===== INPUT

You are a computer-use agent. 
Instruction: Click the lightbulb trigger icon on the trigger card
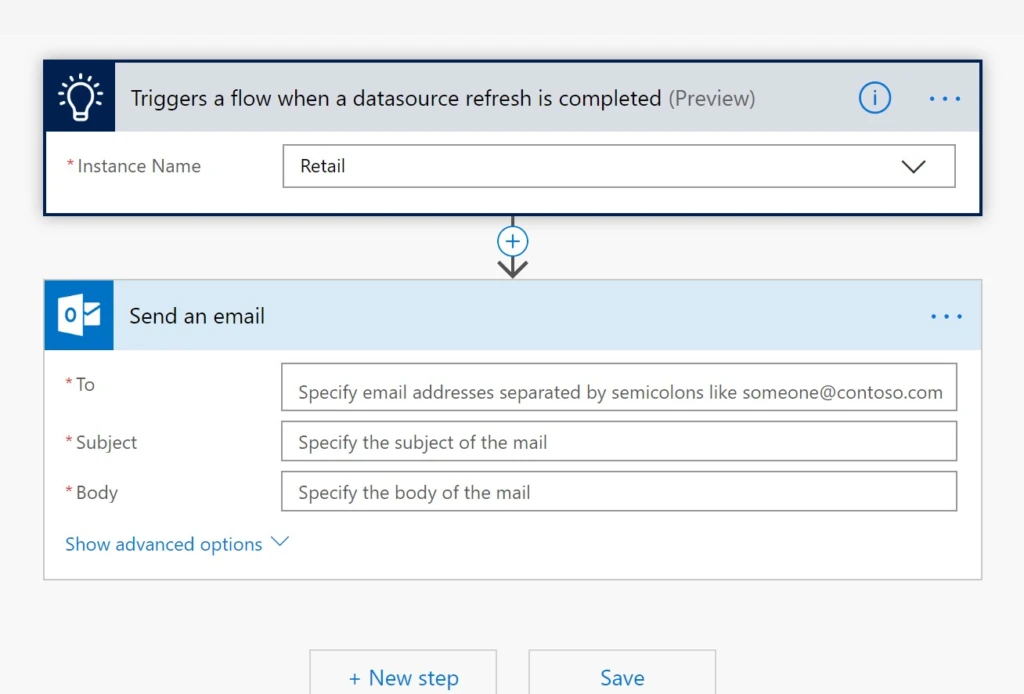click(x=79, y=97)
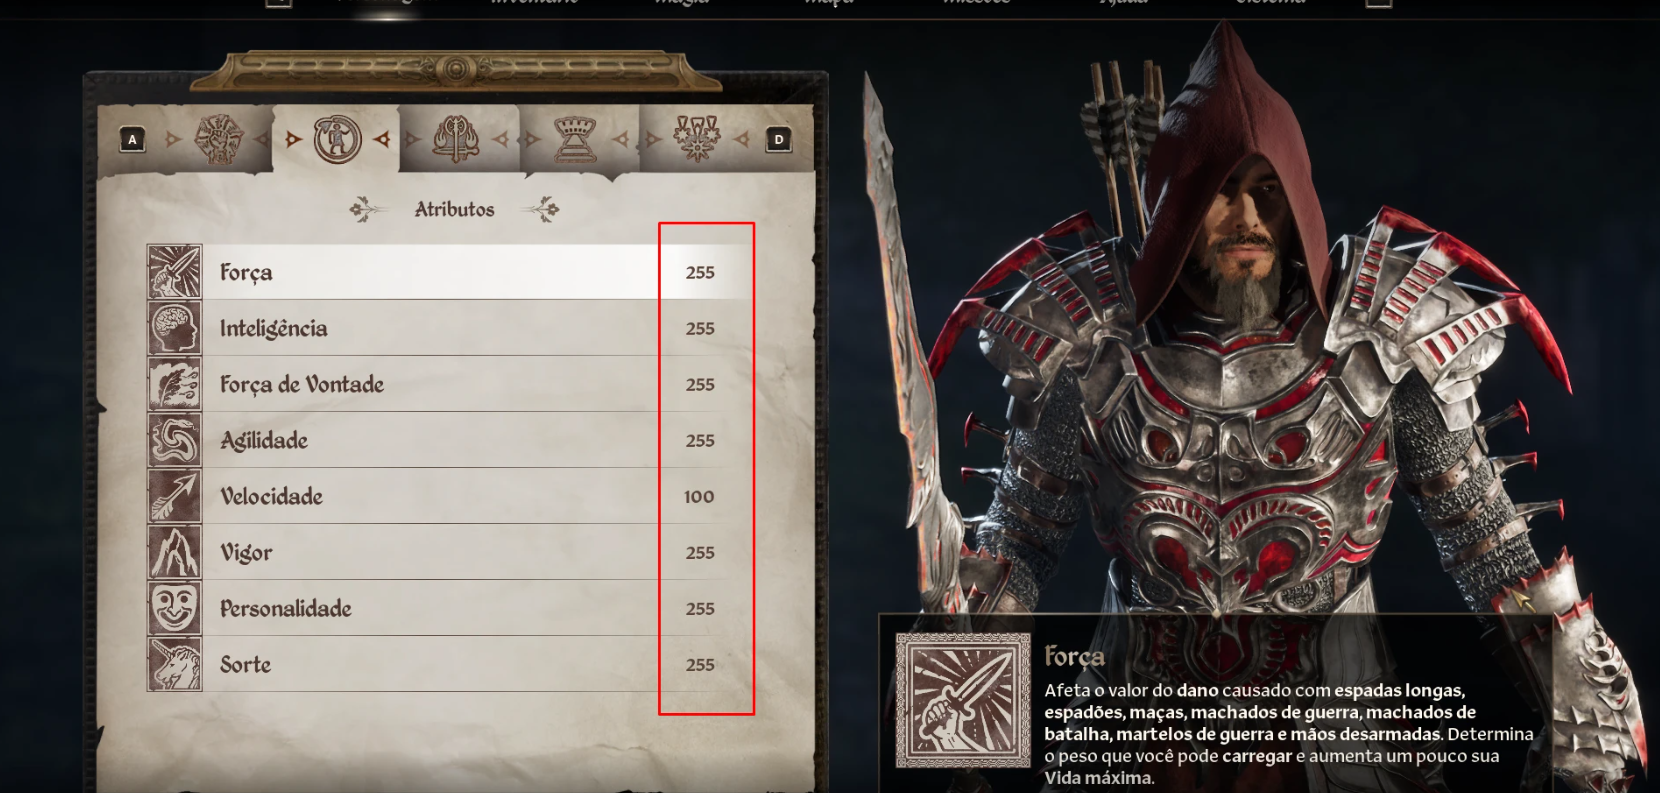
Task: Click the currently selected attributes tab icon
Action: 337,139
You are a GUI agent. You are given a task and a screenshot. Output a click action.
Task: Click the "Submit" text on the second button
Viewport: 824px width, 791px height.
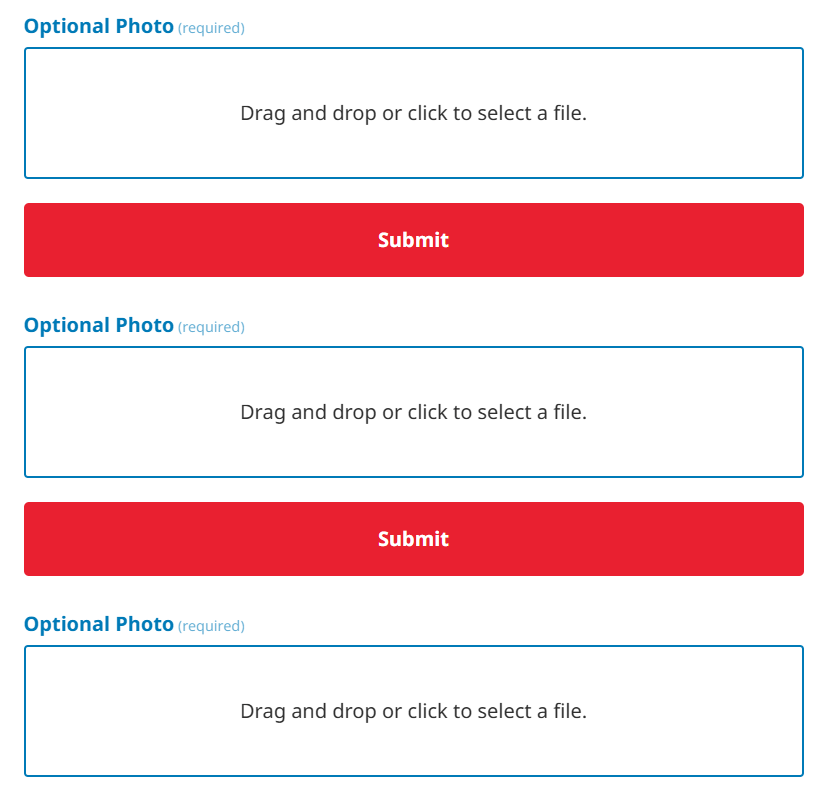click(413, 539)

==========

Leave every picture out, and transcribe the data above exactly as it reads.

You are a computer-use agent. 
Instruction: Click the lightbulb trigger icon on the trigger card
click(x=79, y=97)
Task: Click the currently selected attributes tab icon
Action: 337,139
You are a GUI agent. You are given a task and a screenshot. Output a click action.
Task: Click the "Submit" text on the second button
Viewport: 824px width, 791px height.
click(413, 539)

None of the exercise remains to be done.